Differential Diagnosis

  • IgA nephropathy (Berger’s disease): occurs when IgA builds up in kidneys: In most developed countries, IgA nephropathy is the most common cause of primary glomerulonephritis. Autoimmune disease is often triggered by an upper respiratory infection, but it can also be triggered by a gastrointestinal infection or exercise. The disease presents most commonly in the 2nd–3rd decades of life. 
  • Thin GBM disease: characterized by thinning of GBM; cause of isolated microscopic hematuria: In patients with thin GBM disease, blood pressure and protein excretion are normal. The characteristic manifestation is persistent or intermittent asymptomatic microscopic hematuria. 
  • Acute poststreptococcal glomerulonephritis: immune response seen 2–4 weeks after group A streptococcal infection of pharynx or skin: Acute poststreptococcal glomerulonephritis is characterized by the sudden appearance of edema, hematuria, hypertension, and proteinuria. 
  • Medullary cystic disease: also known as autosomal dominant tubulointerstitial kidney disease: Medullary cystic disease is an inherited disorder in which multiple, small, fluid-filled sacs (cysts) fill the medulla of the kidney. Scarring or tubulointerstitial fibrosis also occurs in tubules of the kidney. 
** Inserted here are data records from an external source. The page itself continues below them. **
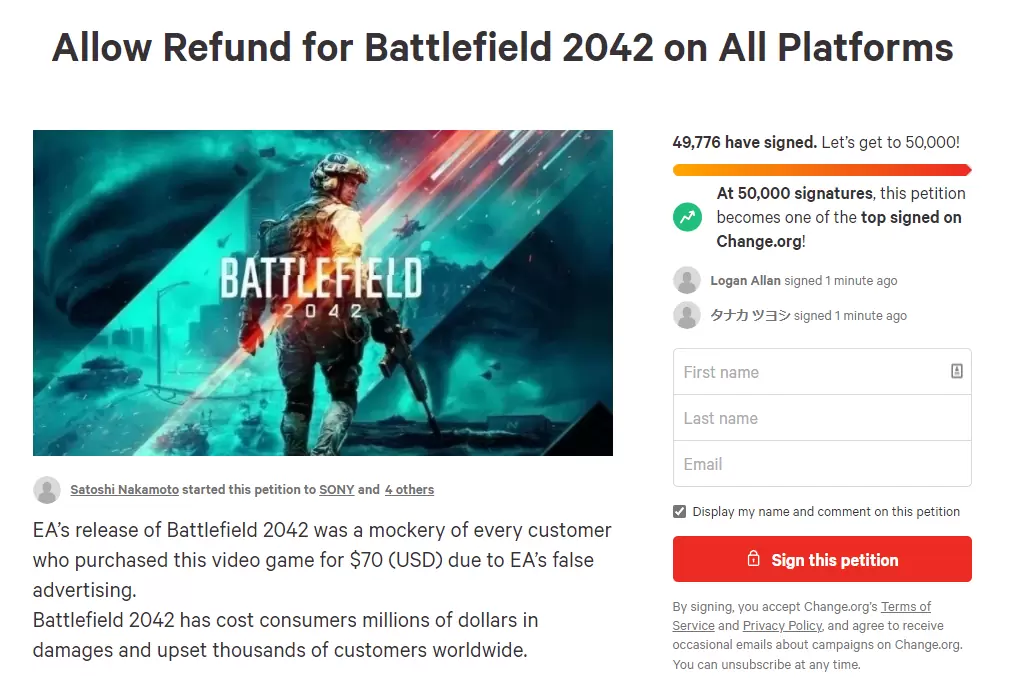Click the Logan Allan signer name
This screenshot has height=685, width=1017.
tap(743, 281)
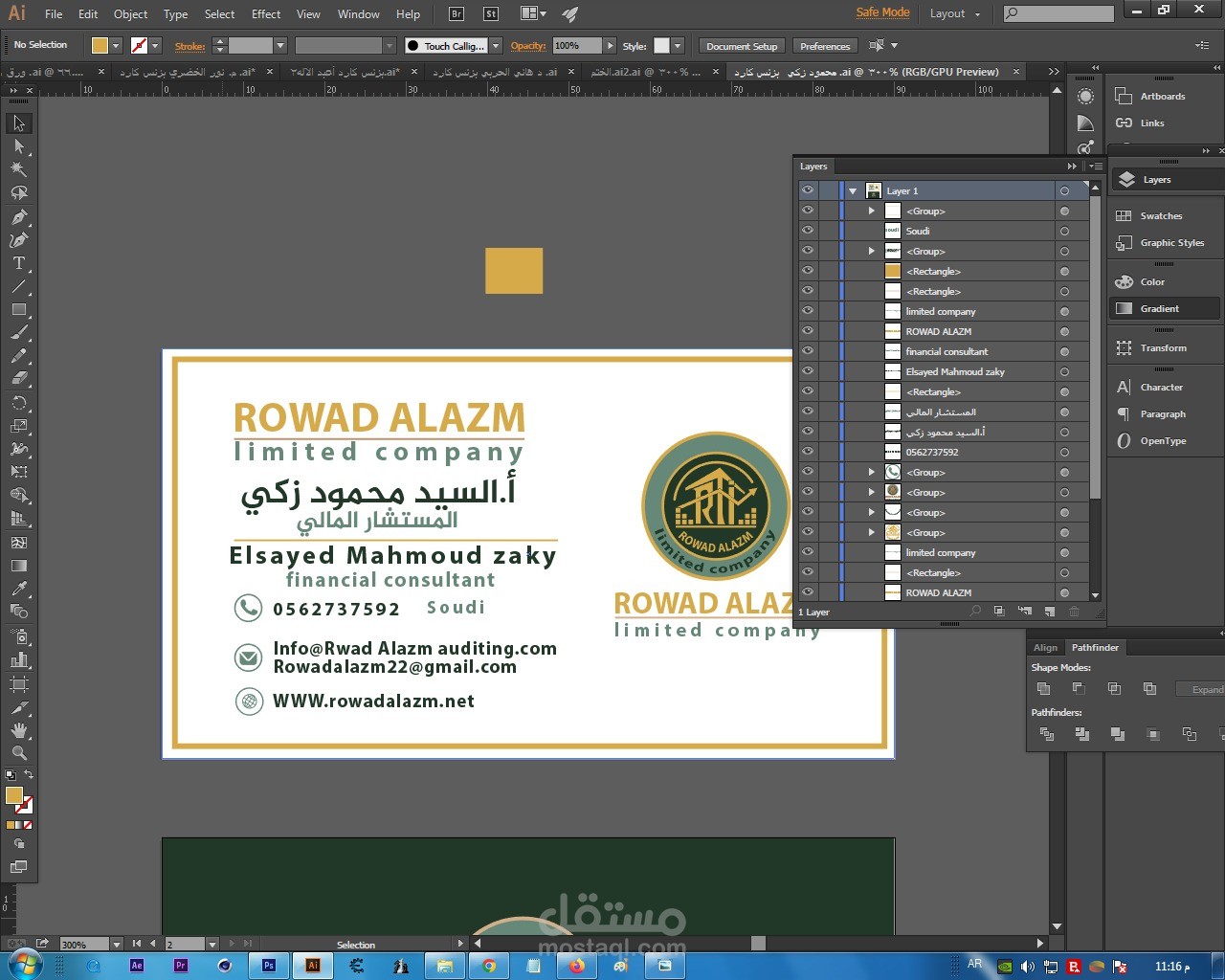1225x980 pixels.
Task: Toggle visibility of financial consultant layer
Action: (808, 351)
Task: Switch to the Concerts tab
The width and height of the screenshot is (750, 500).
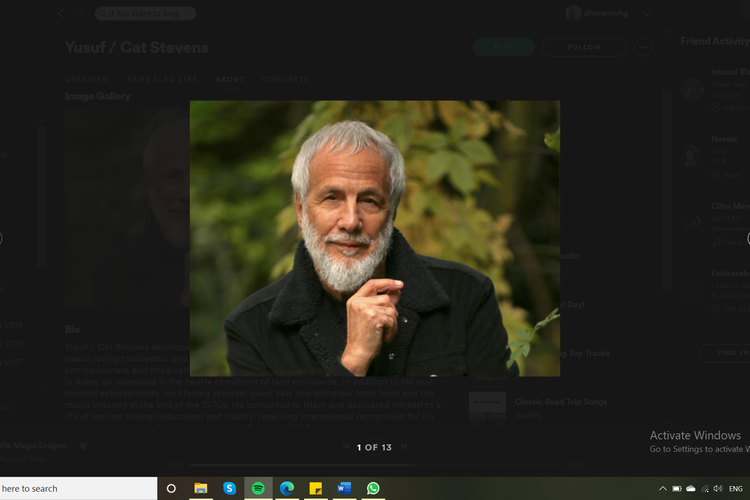Action: [x=286, y=78]
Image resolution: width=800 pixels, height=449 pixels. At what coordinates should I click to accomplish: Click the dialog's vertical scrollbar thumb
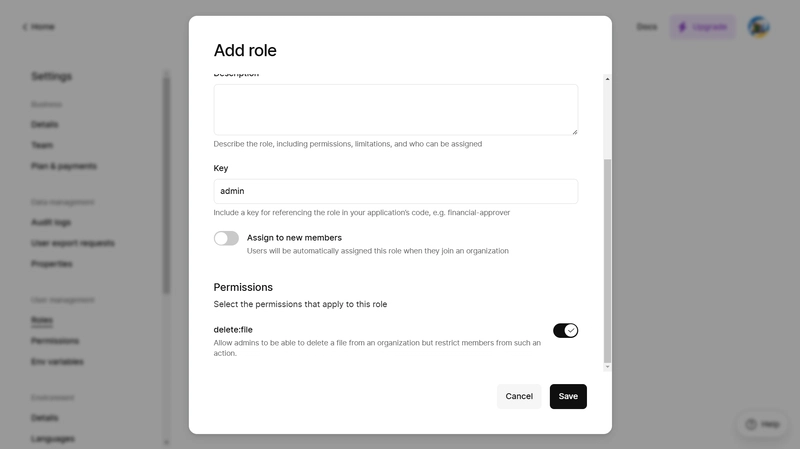(x=607, y=261)
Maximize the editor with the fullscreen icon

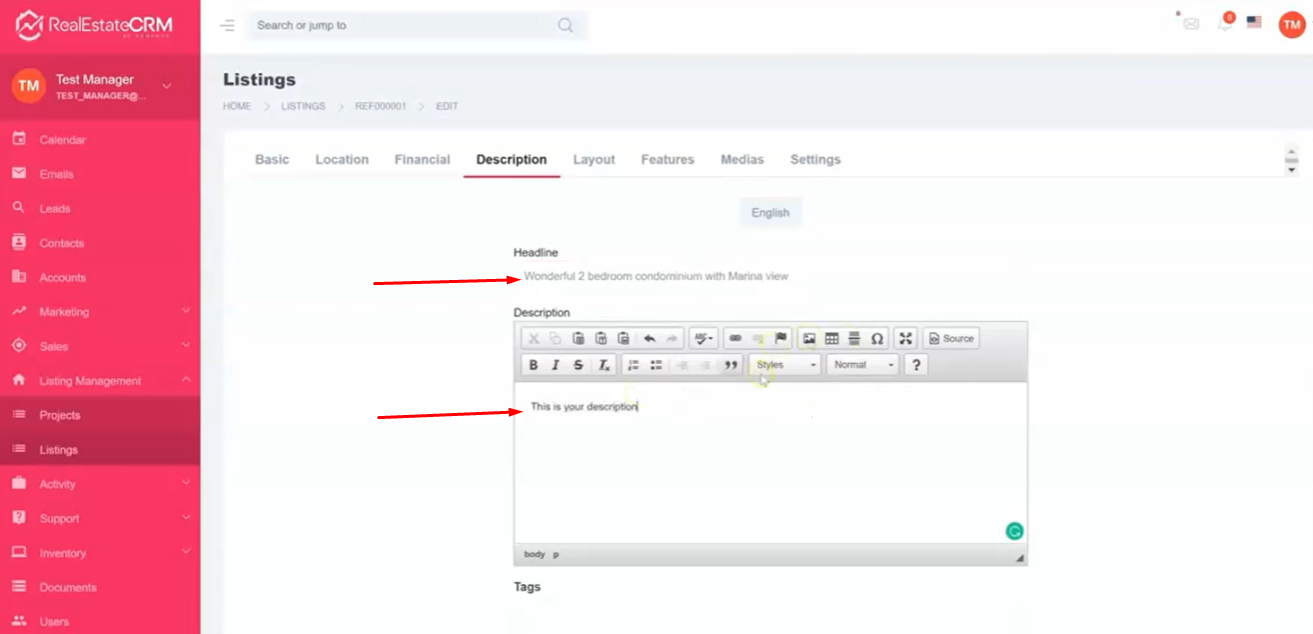click(905, 339)
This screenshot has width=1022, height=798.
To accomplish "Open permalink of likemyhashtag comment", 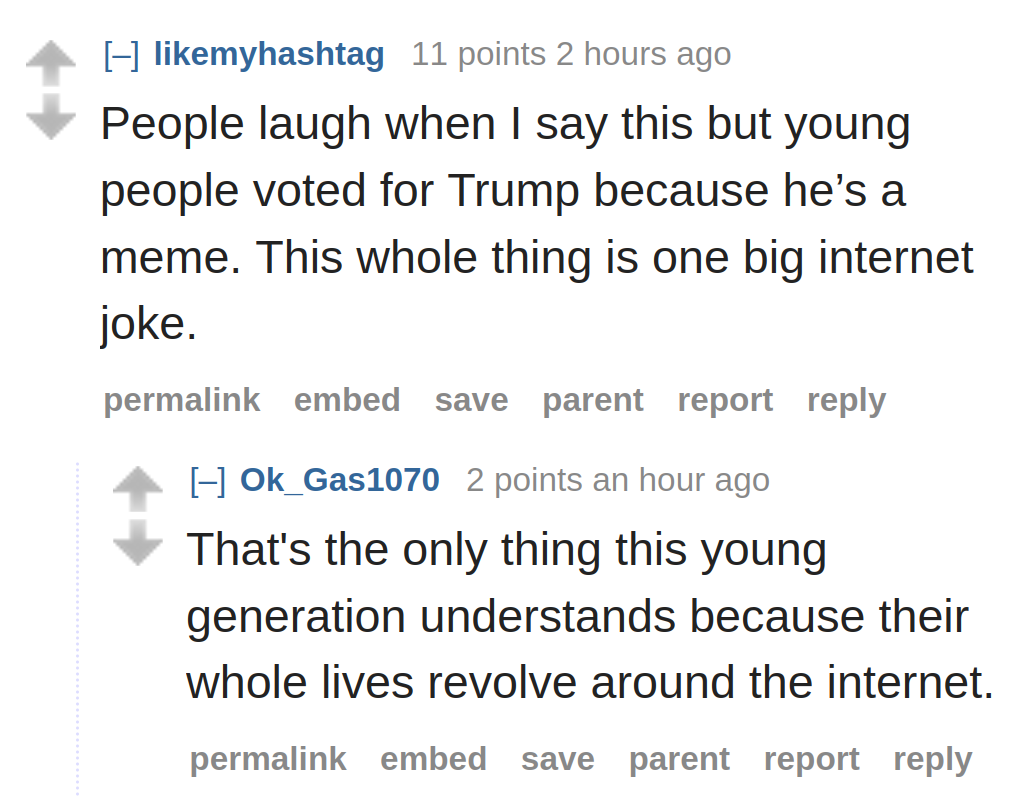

  • Multicystic renal dysplasia: congenital cystic renal disease: Multicystic renal dysplasia often presents as an abdominal mass in infants. Patients present with 1 or 2 large, nonfunctional kidneys that are distended with fluid-filled sacs or cysts.
  • Polycystic kidney disease: multisystem, progressive disorder that can be inherited in autosomal dominant or recessive form: Autosomal dominant polycystic kidney disease is more common and presents with large, multicystic kidneys with involvement of pancreas, spleen, and liver.

References

  1. Crockett, D. K., Pont-Kingdon, G., Gedge, F., Sumner, K., Seamons, R., Lyon, E. (2010). The Alport syndrome COL4A5 variant database. Human Mutation 31:E1652-7.
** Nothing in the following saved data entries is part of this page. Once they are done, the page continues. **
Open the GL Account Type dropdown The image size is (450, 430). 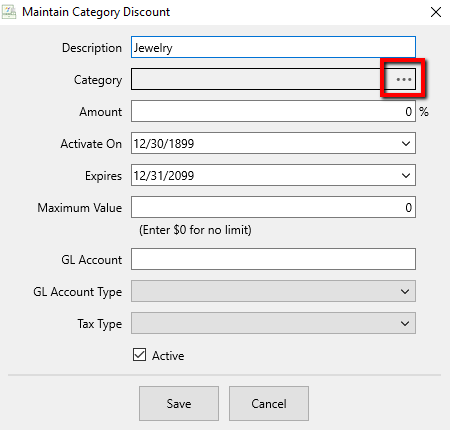pos(273,291)
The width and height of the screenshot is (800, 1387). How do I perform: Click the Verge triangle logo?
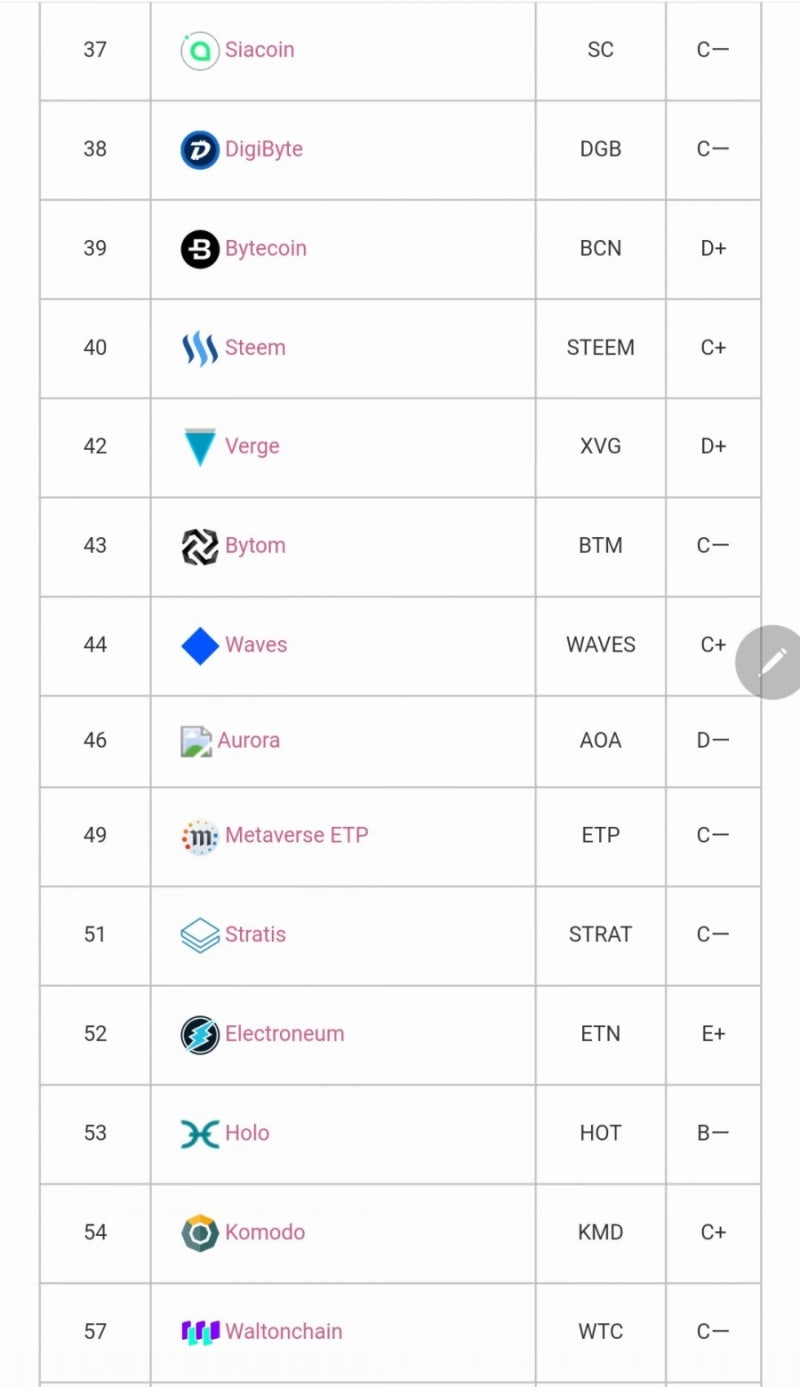click(x=199, y=447)
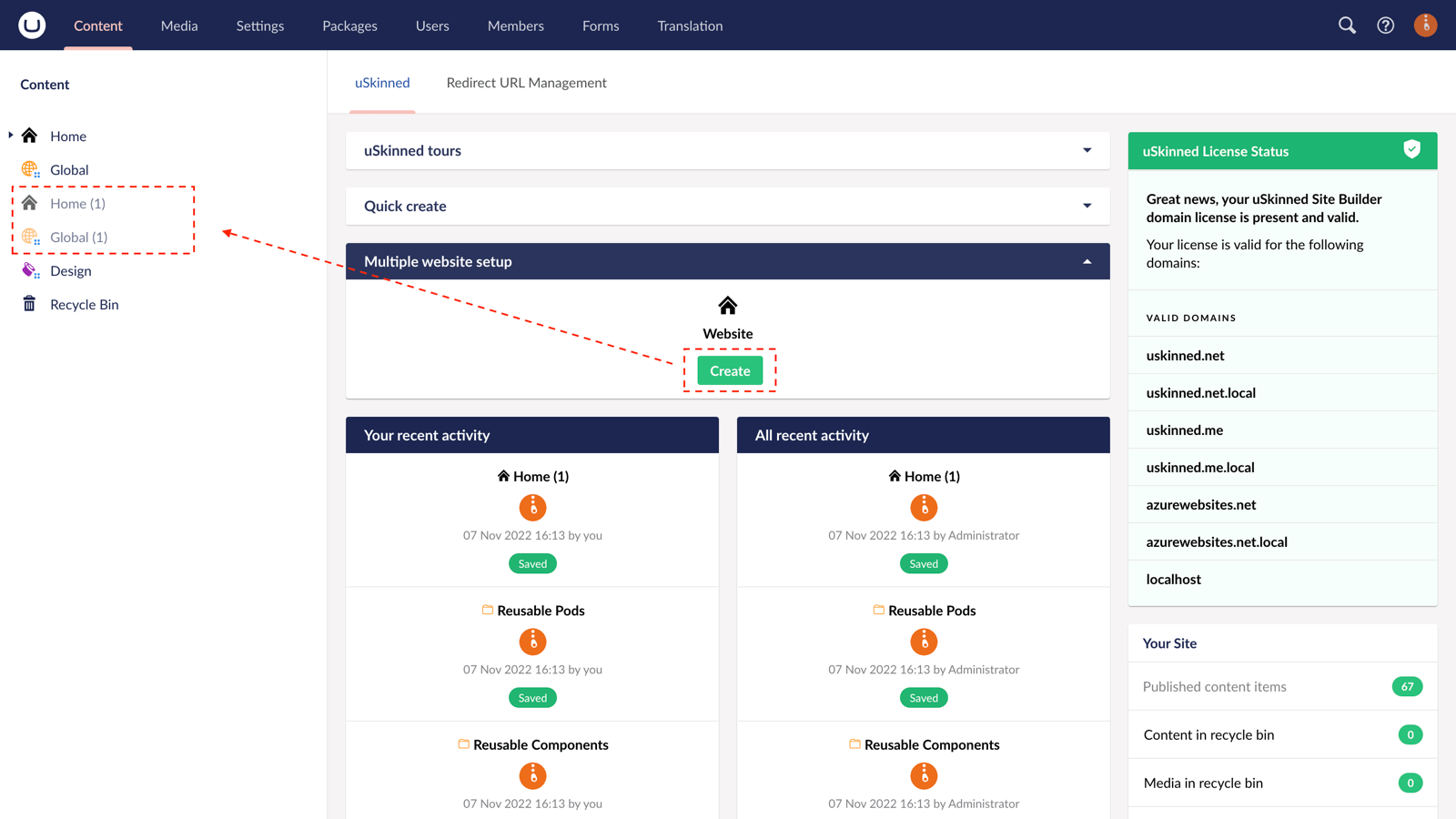This screenshot has height=819, width=1456.
Task: Click the Published content items count badge
Action: pos(1407,686)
  2. Delimont, D., Dufek, B. M., Meehan, D. T., Zallocchi ,M., Gratton, M. A., Phillips, G., Cosgrove, D. (2014). Laminin α2-mediated focal adhesion kinase activation triggers Alport glomerular pathogenesis. PLoS One 9(6):e99083.
  3. Dufek, B., Meehan, D. T., Delimont, D., Cheung, L., Gratton, M. A., Phillips, G., Song, W., Liu, S., Cosgrove, D. (2016). Endothelin A receptor activation on mesangial cells initiates Alport glomerular disease. Kidney International 90:300-10.
  4. Giani, M., Castorina, P., Bresin, E., Giachino, D., De Marchi, M., Mari, F., Bruttini, M., Renieri, A., Ariani, F. (2014). Unbiased next-generation sequencing analysis confirms the existence of autosomal dominant Alport syndrome in a relevant fraction of cases. Clinical Genetics 86:252-7.